Se l’ipospadia riguarda i maschi, il falso ermafroditismo al femminile si chiama sindrome di Turner. «E’ un’anomalia cromosomica molto rara - chiarisce Muratorio, che ha lavorato a stretto contatto con l’equipe di Santoni -: i caratteri femminili sono solo nell’aspetto esteriore, ma la patologia è interna. Dell’assenza di gonadi, ormone sessuale femminile, ci si accorge nella pubertà, quando lo sviluppo e il ciclo mestruale non arrivano. Il trauma ormai è inevitabile e si supera solo attraverso incontri di gruppo tra genitori, insegnanti e persone vicine alla ragazza. Molte non possono avere il libretto di lavoro perché vanno al collocamento vestiti da uomo, e all’ufficio risultano donne».
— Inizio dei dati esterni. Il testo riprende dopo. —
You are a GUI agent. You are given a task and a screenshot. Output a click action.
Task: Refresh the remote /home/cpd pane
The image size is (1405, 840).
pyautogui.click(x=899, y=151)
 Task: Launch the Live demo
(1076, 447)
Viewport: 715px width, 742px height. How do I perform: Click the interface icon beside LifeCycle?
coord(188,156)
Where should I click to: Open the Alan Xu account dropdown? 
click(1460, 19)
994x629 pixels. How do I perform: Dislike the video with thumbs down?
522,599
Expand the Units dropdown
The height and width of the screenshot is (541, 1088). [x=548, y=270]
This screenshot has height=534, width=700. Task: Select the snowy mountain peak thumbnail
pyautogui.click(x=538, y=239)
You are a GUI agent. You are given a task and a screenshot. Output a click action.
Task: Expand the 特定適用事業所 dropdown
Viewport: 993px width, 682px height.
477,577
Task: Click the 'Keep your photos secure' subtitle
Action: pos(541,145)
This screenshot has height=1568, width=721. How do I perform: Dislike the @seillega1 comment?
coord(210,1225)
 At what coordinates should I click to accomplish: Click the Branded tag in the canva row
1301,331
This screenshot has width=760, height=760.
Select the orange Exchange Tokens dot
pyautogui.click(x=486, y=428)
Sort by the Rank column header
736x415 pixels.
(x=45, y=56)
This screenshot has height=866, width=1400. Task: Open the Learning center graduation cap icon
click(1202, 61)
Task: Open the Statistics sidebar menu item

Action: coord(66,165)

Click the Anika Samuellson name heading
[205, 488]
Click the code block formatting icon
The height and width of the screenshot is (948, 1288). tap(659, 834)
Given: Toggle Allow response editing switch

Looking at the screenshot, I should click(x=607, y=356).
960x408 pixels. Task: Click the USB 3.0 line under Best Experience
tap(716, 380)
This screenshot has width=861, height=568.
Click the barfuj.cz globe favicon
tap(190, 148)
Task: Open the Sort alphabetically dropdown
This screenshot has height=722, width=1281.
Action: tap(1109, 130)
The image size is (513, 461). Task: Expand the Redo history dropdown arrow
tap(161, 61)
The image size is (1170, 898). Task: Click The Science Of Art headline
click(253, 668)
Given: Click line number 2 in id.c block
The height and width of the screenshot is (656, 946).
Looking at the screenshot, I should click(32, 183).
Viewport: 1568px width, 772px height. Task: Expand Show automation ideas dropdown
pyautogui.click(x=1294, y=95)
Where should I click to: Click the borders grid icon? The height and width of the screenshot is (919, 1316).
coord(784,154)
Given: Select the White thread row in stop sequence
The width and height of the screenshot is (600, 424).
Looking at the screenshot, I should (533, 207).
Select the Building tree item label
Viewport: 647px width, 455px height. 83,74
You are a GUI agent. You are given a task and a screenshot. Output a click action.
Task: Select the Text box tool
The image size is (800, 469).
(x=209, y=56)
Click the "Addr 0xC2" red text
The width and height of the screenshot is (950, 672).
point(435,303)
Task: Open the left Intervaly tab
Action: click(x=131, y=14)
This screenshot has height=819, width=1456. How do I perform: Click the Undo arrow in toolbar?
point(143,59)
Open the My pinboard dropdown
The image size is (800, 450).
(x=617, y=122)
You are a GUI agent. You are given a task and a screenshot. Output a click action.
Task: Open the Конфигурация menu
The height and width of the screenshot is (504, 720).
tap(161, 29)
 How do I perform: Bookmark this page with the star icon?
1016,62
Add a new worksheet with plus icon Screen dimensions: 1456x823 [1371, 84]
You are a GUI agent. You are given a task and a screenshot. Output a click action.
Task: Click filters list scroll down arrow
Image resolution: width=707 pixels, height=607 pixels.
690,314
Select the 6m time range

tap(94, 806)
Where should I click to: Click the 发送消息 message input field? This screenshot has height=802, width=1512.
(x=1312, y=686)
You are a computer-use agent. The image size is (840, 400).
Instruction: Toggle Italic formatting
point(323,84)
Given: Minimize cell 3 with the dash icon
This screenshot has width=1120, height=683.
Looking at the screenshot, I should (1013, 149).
«Mai stata al bivio, mi sono sempre sentita femmina», dice Morgan. Nella sua voce c’è solo una lieve traccia di mascolinità. Dall’intervento non ha più avuto bisogno di prendere ormoni o seguire cure particolari. I rischi del bombardamento farmacologico sono alti. «Prima, durante e dopo l'operazione il paziente deve assumere dosi costanti di ormoni - spiega Massei - e continuare a farlo per tutta la vita. Specie nel passaggio donna-uomo, il rifornimento di testosterone dev’essere continuo». Da sette anni Morgan convive con un uomo, titolare di una piccola impresa edile. Lei fa la casalinga, e lo chiama “marito”. «Abbiamo un rapporto normalissimo e vorremmo adottare un bambino». Racconta Massei: «Vent’anni fa una paziente che faceva l'urologa, era convinta di essere uomo. Anche la perizia psichiatrica concordava. La ricostruzione più difficile fu proprio quella della personalità: al quarto ricovero, ormai studentessa liceale, la sorpresi sul letto che ricamava a mano. Preso dallo sconforto le chiesi spiegazioni. Rispose: mi hanno chiesto un favore, ormai mi hanno insegnato a farlo. Iniziai seriamente a ripensare se continuare o meno la terapia».

Negli ultimi tempi Morgan si è messa a scrivere: «E’ un’autobiografica sviluppata sotto forma di favola per i bambini – dice -. Ho già scritto 40 pagine, manca solo il finale». Poi vorrebbe andare al Maurizio Costanzo Show, per confrontarsi con il pubblico: «Voglio sentire cosa pensa la gente di noi ermafroditi, e smentire tutte quelle persone che pensano che siamo malati e che ci vedono come bestie rare».